In Kant’s view, aesthetic judgment is profoundly subjective, grounded in the feeling of pleasure or displeasure. Taste is a personal matter. It has, the particularity, however, of being communicable since it arises from reflective judgment. In judgments of taste, pleasure and displeasure are not pure sensation, but reflected feelings. To judge an object as beautiful, according to Kant, is to believe at the same time that others would find it so. This underlying and implicit dimension is what renders the experience of beauty communicable, absent any absolute definition of beauty. One might say the private experience of pleasure through the faculty of judgment is immediately also potentially inter-subjective as well as communicable. Inter-subjective experience and communicability are features that have inspired contemporary political thought in thinkers such as Arendt, Habermas and Rawls, but whether their genesis and ultimate goal resides in the judgment of taste or in cognition remains contested and open for discussion.

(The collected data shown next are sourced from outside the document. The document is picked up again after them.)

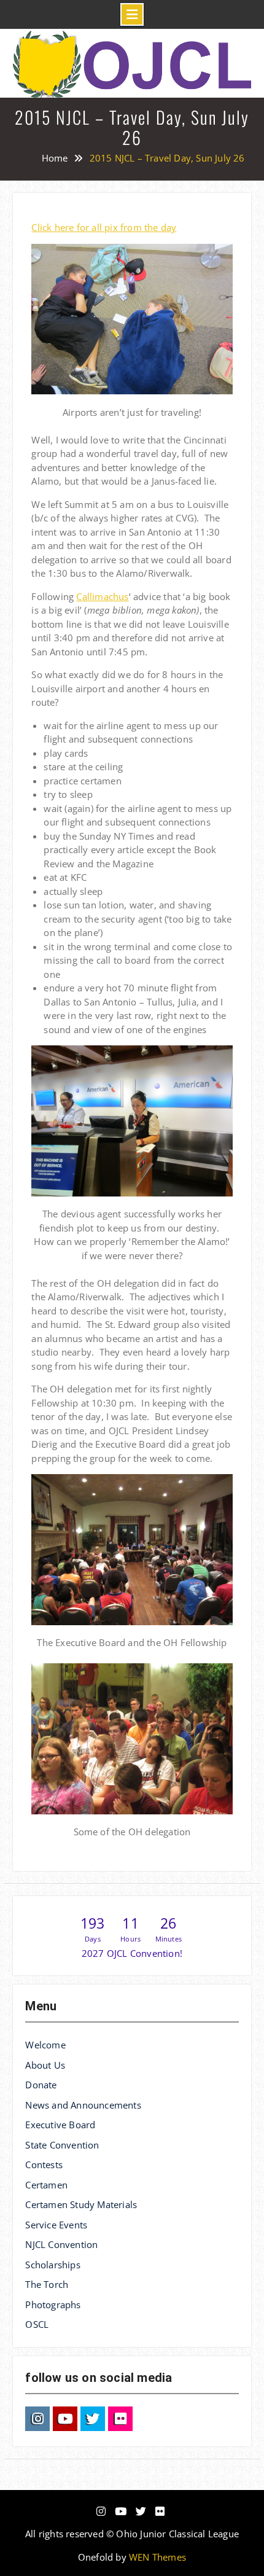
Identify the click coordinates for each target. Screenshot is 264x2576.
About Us (45, 2065)
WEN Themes (157, 2557)
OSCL (37, 2324)
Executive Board (60, 2124)
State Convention (62, 2145)
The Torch (46, 2284)
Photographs (52, 2304)
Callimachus (102, 596)
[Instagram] (37, 2418)
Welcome (45, 2045)
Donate (40, 2084)
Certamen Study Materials (81, 2204)
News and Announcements (83, 2105)
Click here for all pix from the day (103, 227)
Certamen (46, 2185)
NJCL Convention (61, 2244)
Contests (44, 2164)
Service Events (56, 2225)
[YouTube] (65, 2418)
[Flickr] (120, 2418)
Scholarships (52, 2264)
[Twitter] (92, 2418)
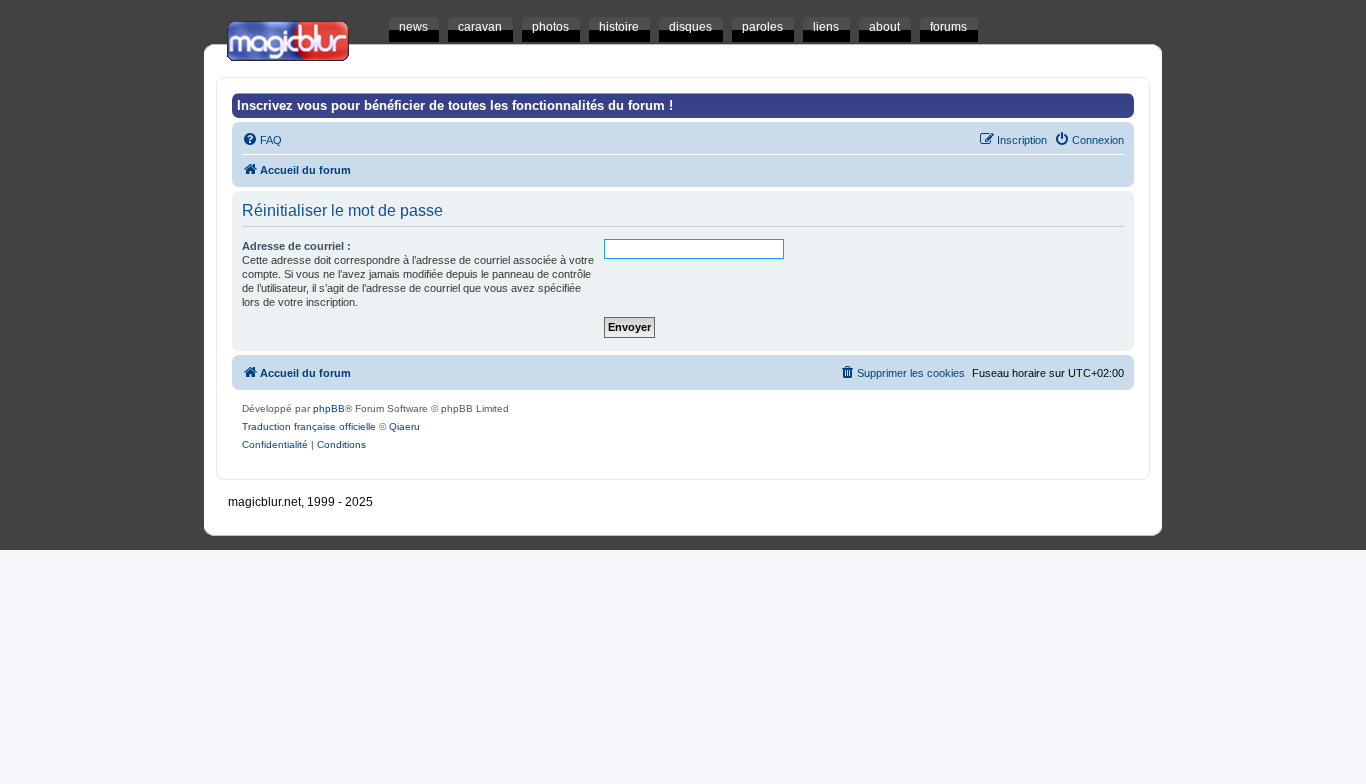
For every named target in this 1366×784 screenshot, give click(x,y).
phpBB (329, 408)
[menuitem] (262, 140)
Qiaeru (404, 426)
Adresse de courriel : (296, 246)
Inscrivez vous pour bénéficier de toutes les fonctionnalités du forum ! (455, 105)
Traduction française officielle (309, 426)
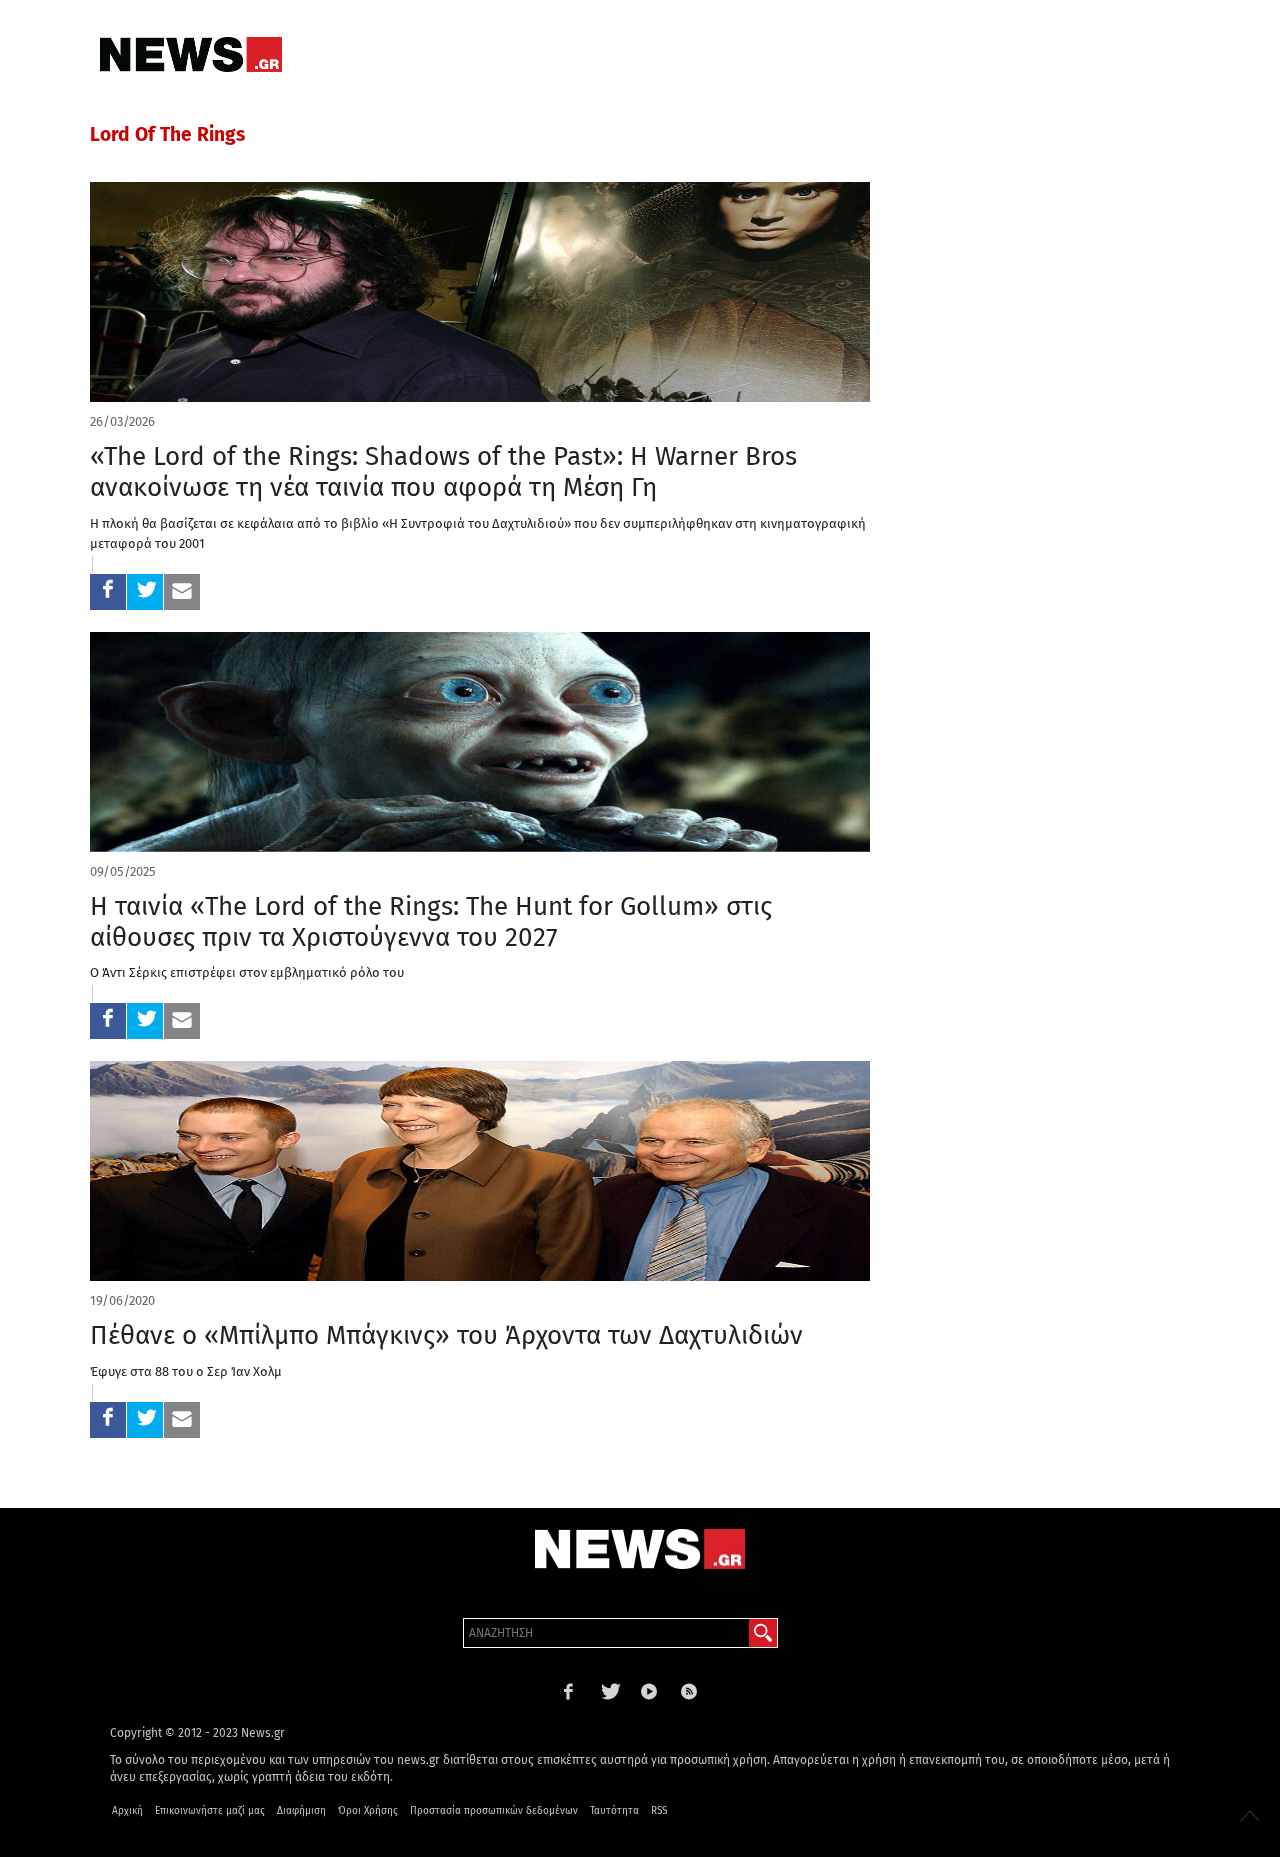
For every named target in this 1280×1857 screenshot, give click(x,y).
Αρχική (127, 1811)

Dr. Marie Antonios Sassine’s primary areas of focus are phenomenology, continental philosophy, philosophy of science, and Islamic and Arabic philosophy. She has given conferences and published articles on the creative imagination in Ibn’Arabi and Philo of Alexandria, on Jan Patocka and Plato, as well as on Husserl and Jean Ladrière and their critique of technique. Her current research focuses on technology as a specific relation to truth, its mathematical underpinnings, and their consequent transformation of public and social spaces.